Classic American 'dream cars' at auction
Concept cars from the 1950s and '60s could bring big money at auctions this week.
NEW YORK (CNNMoney.com) - Last year's $3.24 million sale of a 1954 Oldsmobile concept car at a Scottsdale, Ariz. auto auction definitely got the attention of automobile collectors.
"Dream cars," as they were commonly known in the 1950s, can bring big money. The vehicles show what automobile designers of that era felt future cars would look like.
This year, Barrett-Jackson, the company that sold that golden Oldsmobile F88 concept car, has five 1950s and early '60s concept vehicles up for auction at its annual Scottsdale event. The Barrett-Jackson auctions begin today and will run through Sunday, Jan. 22.
Barrett-Jackson does not release estimates of what cars might bring at auction.
"The buzz is that every one (of these concept cars) will bring $2 million to $3 million," said McKeel Hagerty, president of Hagerty Insurance, a company that insures collectible cars. "I think that's an overstatement."
Still, he said, some of these cars will fetch probably seven-figure prices.
Several collector car auction companies stage events in Scottsdale around this time, but Barrett-Jackson's remains the centerpiece event. The Barrett-Jackson auction is even televised live on Cable TV's "Speed Channel."
Among the concept vehicles being sold this year is a 1950 General Motors Futurliner bus. The huge red-and-white bus was created to help carry around the GM "Parade of Progress" car shows.
"American concept cars from this romantic era are always among the most gorgeous vehicles at our events," said Craig Jackson, president and chief executive officer of Barrett-Jackson, in a company announcement.

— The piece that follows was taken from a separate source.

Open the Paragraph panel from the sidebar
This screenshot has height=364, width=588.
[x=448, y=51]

The Pontiac Banshee prototype, which never made it to production -- GM executives didn't want it competing with the Chevrolet Corvette, according to Barrett-Jackson -- closely presaged the design of later Corvettes.
The Chrysler d'Elegance concept car featured the prominent grill that would also appear on several Chrysler production cars of the era and that would reappear later on the current Chrysler 300 sedan.

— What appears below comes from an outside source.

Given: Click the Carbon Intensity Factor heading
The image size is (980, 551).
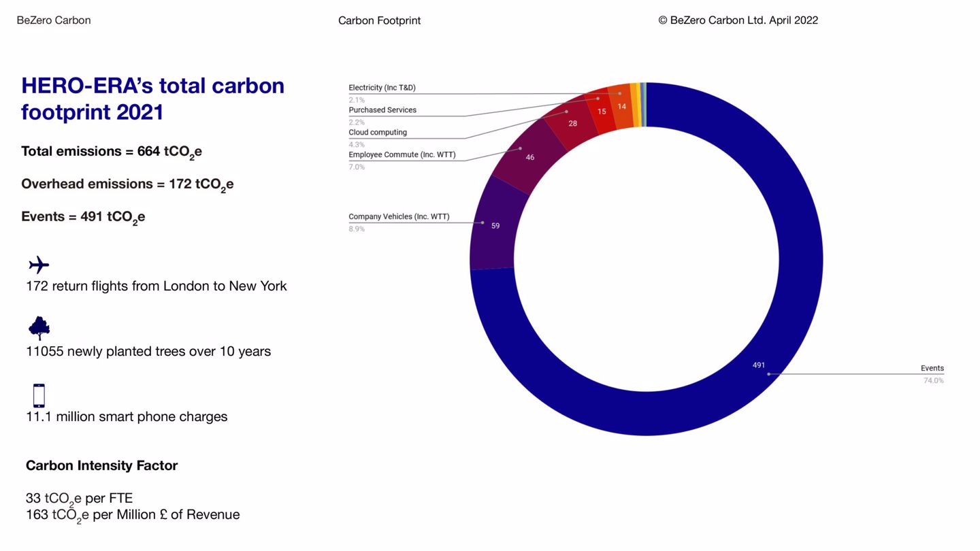Looking at the screenshot, I should pyautogui.click(x=101, y=466).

Concept car designers weren't always so prescient, though. While many American cars did feature jet-inspired designs, none went as far as the 1954 Pontiac Bonneville concept car. It featured a bubble-topped cockpit and a fake jet exhaust in the back.
This is one car that, Hagerty said, will probably fetch a multi-million price. For one thing, legendary GM design chief Harley Earl was personally involved in its creation.